At the turn of the new year the rates went up 16.4%. I did not anticipate a similar increase in my pension income. I pulled the plug. As of next month I am among the great uninsured.

If I thought I could have such an impact I would encourage a general insurance rebellion. Everyone cancel their policies. Load the emergency rooms with patients who are no longer insured. Break the back of the broken system. Revolution.

There would, sadly, be many deaths. In revolutions there often are. However, a disaster may be necessary to compel a solution.

Whatever. I plan to muddle on. We have a plan, and this is not a choice made without thought. It is sad that it is a choice that must be made at all.

Anonymous said...

There is too much of a problem to ignore some politicians' willful disregard of their own species. We can't necessarily put them out of a job so perhaps Michael is right to a degree.

I'd like to think of our local government's program, in conjunction with the biggest healthcare provider in the area, as an incendiary pamphlet in the hands of political fascists.

Free prescriptions and healthcare for the needy (irrespective of welfare benefits).

Of course there will be a limit, and who knows what they'll do when they get there.
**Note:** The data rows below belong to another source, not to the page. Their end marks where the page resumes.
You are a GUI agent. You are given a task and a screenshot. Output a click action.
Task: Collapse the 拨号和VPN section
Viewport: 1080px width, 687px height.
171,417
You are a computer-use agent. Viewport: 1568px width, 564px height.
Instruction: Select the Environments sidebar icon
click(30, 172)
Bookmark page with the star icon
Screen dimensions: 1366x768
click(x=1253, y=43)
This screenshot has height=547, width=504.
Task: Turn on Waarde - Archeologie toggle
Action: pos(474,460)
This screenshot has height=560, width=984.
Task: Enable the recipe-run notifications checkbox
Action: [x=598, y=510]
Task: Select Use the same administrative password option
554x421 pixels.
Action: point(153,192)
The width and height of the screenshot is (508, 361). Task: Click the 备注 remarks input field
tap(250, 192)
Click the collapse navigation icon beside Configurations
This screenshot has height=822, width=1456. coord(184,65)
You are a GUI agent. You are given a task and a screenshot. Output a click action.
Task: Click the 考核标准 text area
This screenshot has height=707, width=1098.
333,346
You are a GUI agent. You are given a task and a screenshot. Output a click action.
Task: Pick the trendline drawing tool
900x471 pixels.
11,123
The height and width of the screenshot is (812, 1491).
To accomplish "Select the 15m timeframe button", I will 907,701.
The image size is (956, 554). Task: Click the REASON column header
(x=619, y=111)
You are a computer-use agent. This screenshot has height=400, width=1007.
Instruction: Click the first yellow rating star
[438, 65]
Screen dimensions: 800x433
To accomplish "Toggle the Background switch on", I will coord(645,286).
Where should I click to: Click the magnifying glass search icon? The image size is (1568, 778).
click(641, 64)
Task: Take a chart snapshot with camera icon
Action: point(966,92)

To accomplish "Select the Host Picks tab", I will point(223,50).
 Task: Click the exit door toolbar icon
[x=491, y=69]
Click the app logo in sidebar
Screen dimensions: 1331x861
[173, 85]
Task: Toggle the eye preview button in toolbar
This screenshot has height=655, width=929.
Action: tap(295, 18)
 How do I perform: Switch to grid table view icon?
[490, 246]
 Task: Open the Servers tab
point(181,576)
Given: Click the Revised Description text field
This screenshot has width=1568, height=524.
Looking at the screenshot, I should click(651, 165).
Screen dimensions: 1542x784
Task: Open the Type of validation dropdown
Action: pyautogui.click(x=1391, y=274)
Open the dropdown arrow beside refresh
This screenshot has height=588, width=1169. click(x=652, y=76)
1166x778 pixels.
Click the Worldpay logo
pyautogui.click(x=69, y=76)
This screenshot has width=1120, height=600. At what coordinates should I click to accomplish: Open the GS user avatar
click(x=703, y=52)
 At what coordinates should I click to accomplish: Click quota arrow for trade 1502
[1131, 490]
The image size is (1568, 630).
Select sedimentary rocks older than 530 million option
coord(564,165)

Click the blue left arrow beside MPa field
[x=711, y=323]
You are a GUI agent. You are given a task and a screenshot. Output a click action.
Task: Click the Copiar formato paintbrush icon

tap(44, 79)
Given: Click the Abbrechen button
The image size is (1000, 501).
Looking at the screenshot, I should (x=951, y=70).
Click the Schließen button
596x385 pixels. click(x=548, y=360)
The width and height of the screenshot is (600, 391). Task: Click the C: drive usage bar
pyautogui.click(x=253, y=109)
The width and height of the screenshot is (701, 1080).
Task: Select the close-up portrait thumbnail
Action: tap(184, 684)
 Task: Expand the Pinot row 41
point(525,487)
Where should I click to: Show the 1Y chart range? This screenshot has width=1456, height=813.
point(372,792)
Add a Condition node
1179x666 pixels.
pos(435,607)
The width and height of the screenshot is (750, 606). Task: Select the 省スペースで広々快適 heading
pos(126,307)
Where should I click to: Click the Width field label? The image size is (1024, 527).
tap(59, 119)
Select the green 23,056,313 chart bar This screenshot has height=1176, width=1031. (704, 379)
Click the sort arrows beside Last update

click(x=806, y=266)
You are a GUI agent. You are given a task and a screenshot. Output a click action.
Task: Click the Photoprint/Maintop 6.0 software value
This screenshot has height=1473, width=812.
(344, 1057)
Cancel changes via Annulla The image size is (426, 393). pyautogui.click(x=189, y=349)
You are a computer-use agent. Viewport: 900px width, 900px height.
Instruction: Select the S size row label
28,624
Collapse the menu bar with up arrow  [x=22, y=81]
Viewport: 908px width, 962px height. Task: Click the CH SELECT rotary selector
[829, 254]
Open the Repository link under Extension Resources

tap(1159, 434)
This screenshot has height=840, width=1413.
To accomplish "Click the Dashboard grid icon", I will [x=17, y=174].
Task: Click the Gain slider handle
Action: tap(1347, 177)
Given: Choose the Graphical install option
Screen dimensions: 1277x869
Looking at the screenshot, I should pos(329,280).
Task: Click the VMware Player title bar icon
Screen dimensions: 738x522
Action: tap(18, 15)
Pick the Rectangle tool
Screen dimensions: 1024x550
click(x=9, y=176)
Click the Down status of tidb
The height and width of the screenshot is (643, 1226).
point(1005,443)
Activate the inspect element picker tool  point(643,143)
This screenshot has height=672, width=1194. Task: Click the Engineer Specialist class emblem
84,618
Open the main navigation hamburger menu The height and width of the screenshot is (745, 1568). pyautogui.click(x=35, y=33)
But someone had the balls to approach the provider. And though I'm sure it was in their interests more or less, they still said yes.

Jared said...

I think that the problem comes from a poor understanding of governmental structure and policy. This, combined with fear-inciting buzz words like "socialism" and "communism" without even the most basic idea of what these are, and that insurance, on a fundamental level, is "socialistic," and, more importantly, fire departments, police forces, public schools (even private schools) are communistic, cause a large degree of our governmental woes.

From a failure to understand climate change to a failure to comprehend medical care (17% here, 11% or less in most "socialised medicine" countries) to an inability to comprehend world politics in the modern era, it seems we are often struck only by catch phrases, euphemisms, and rhetoric lacking substance. It is for this reason that I could not become involved in politics, well, that and I enjoy not having projectiles traverse the various lobes of my brain. Toy soldiers with delusions of persecution scare me, not because I'm afraid they will try to shoot someone, but because they actively dream of such things. Strangely enough, most "crazy people" don't...who's really crazy?